If you want to spend an afternoon making your site genuinely agent-friendly, this is the one I’d look at first.
The boring stuff that already works
The rest of what genuinely helps agents is the stuff you should already be doing:
- Real semantic HTML. Headings, lists, links, alt text. The stuff you should be doing anyway.
- A working
robots.txtif you want to allow or block specific AI crawlers (Cloudflare’s bot management UI makes this trivial). - A sitemap so crawlers can find your pages.
- Don’t hide content behind JS that needs a full browser to render.
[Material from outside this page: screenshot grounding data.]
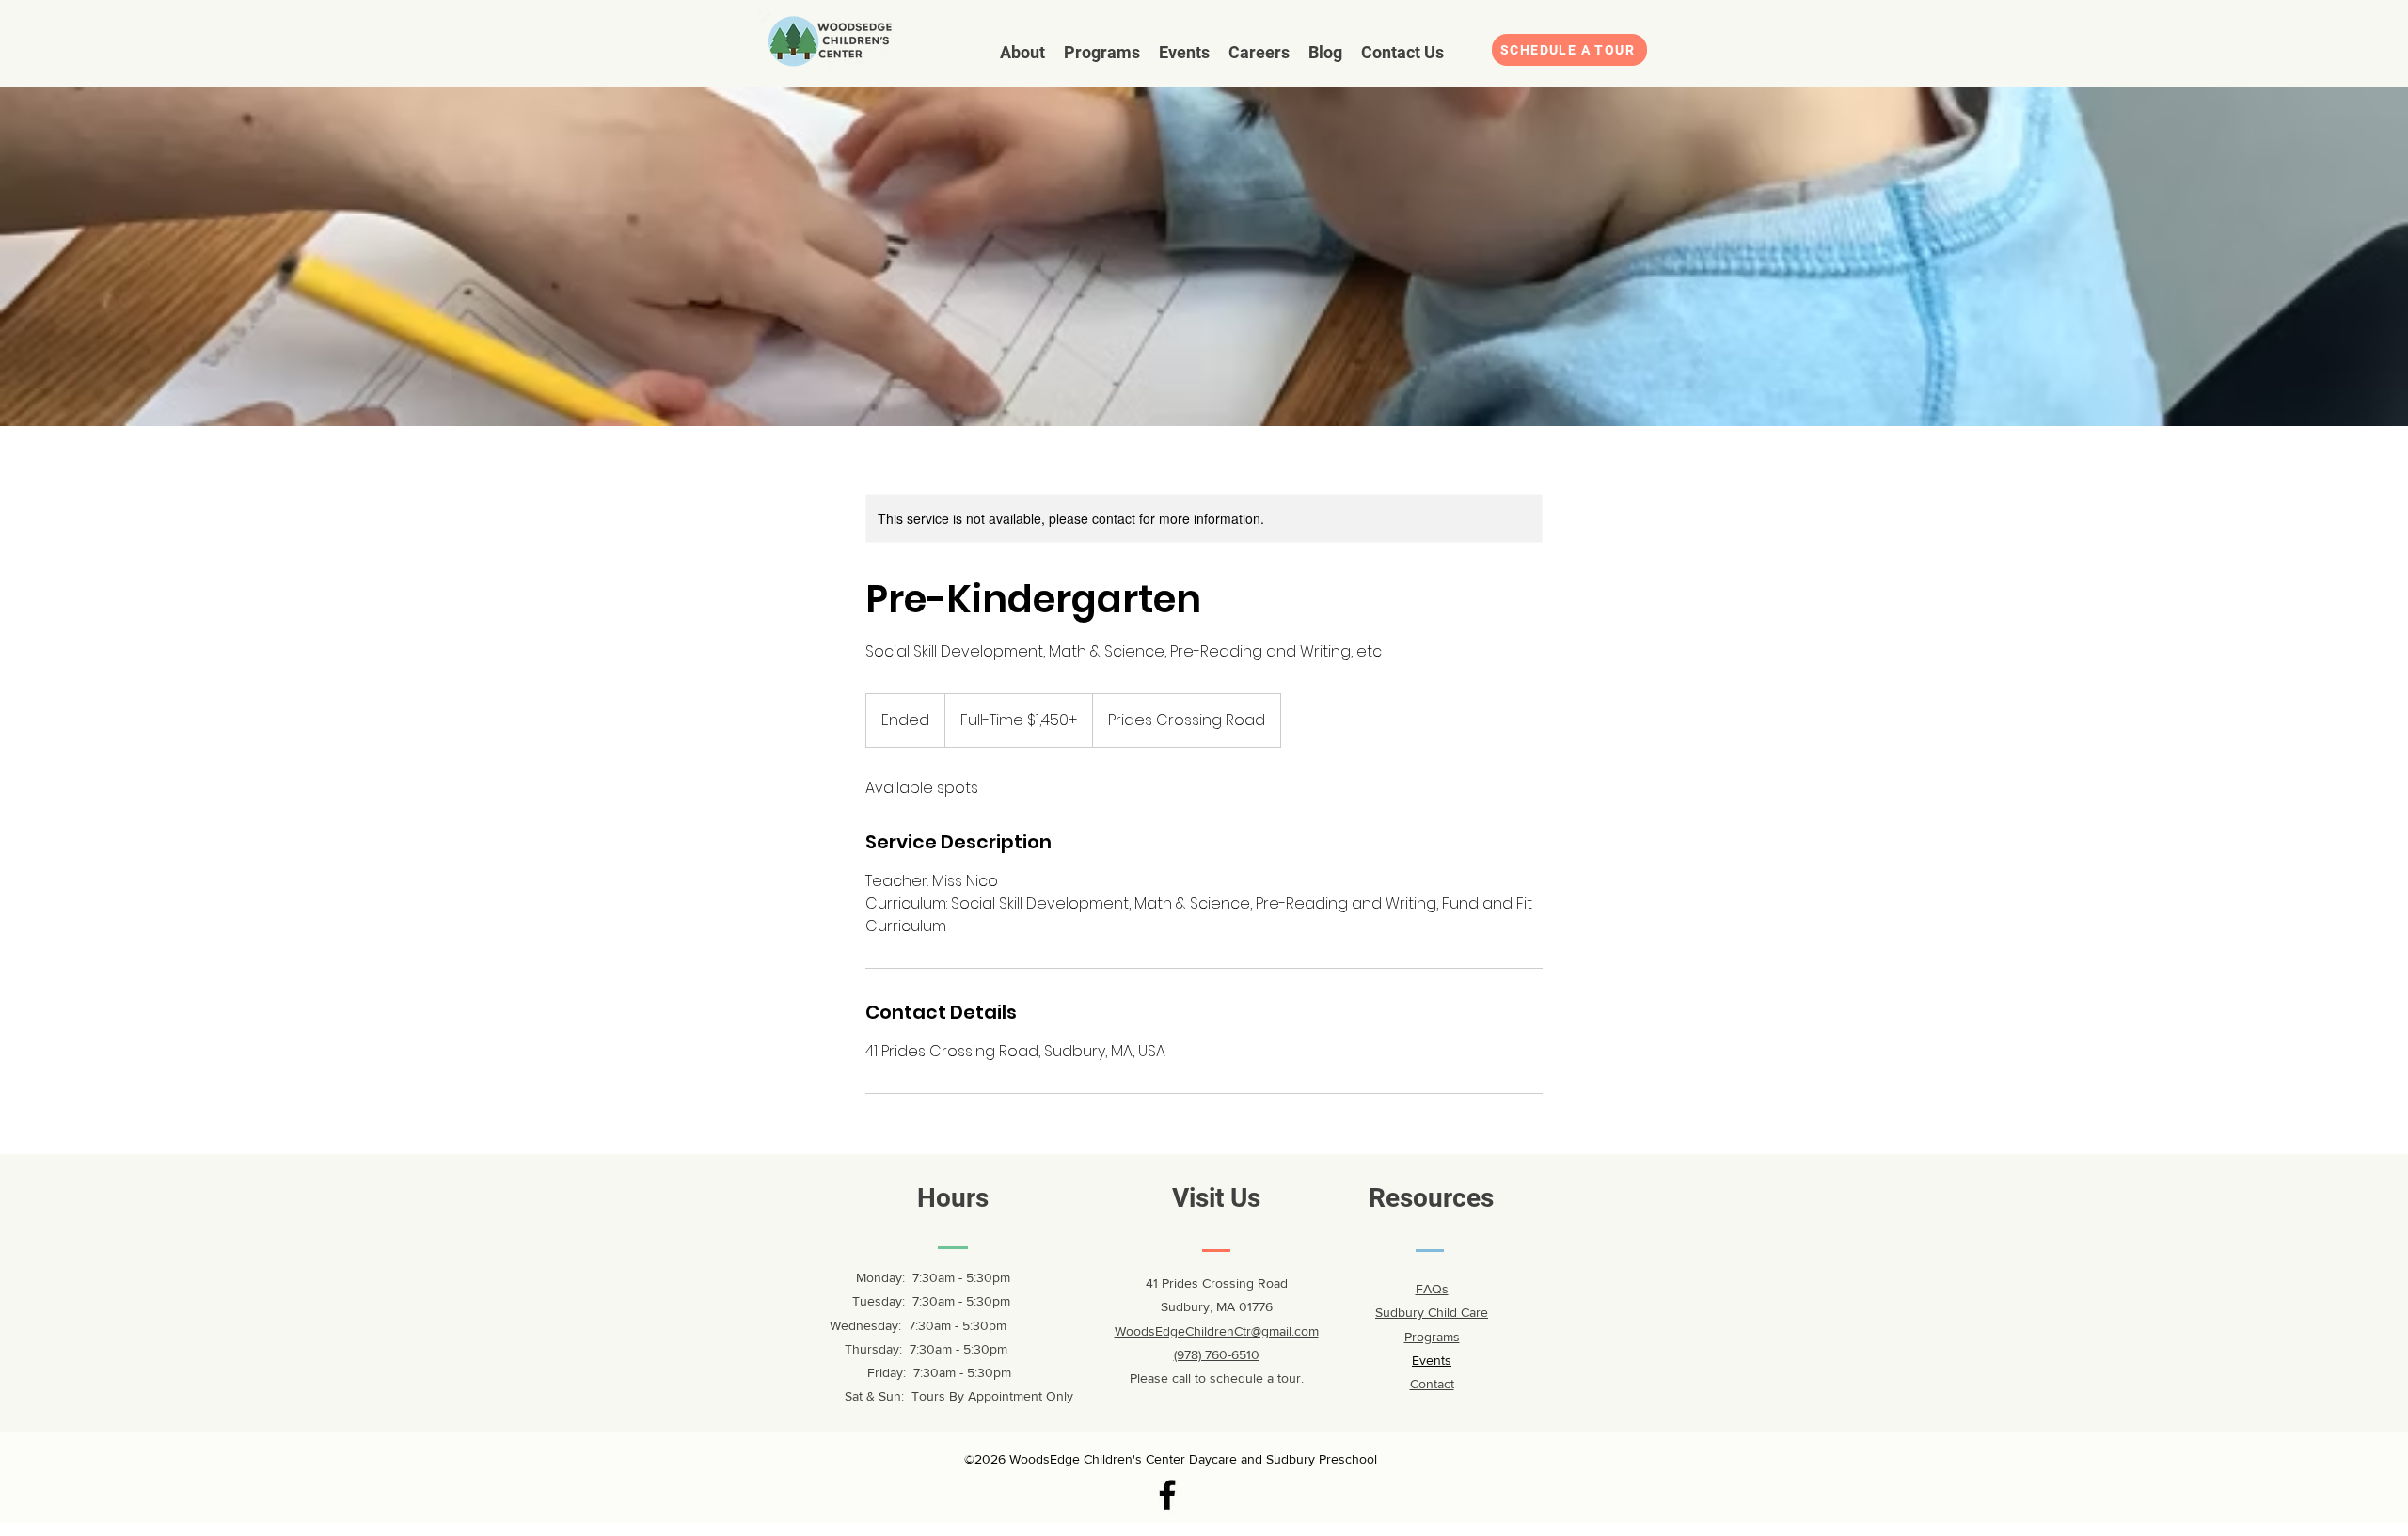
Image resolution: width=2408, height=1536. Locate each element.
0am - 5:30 (960, 1300)
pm (1001, 1300)
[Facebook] (1167, 1494)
Render on the server when you can.
That’s the list. There’s no item 5 that says “ship a 200-line markdown manifest at /llms.txt.”
I’ll change my mind when there’s data
I want to be clear, I’m not anti-AI, I’m anti-hype. I write basically everything with Codex & Claude Code these days. I love this stuff. I just think a lot of the “AI-ready” tooling that’s getting pushed right now is marketing dressed up as a standard.
Show me real production traffic from a real model provider hitting llms.txt and acting on it differently than the HTML. Show me an Anthropic blog post saying “Claude now reads llms.txt on every browse.” Show me an OpenAI system prompt that references it. Until any of that exists, the file is doing nothing for you.
If this does change in the future, cool. But, I honestly doubt it will. There’s just no benefit. The biggest benefit I can see is serving the same content as Markdown to save a bit on tokens (but that really isn’t a big deal for a site fetch) and that’s it. Doing a special markdown file just doesn’t seem good or feasible. If your site isn’t good for agents, it also isn’t good for humans. The fix is just making your site good for humans.
If you want to ship one of these files, go for it. It’s a few minutes of work and it isn’t actively harmful. Just go in with realistic expectations about what it’s doing for you today. And if you’ve got data that contradicts any of this (actual traffic, actual model behavior, actual provider commitments) send it to me. I’d genuinely love to be wrong.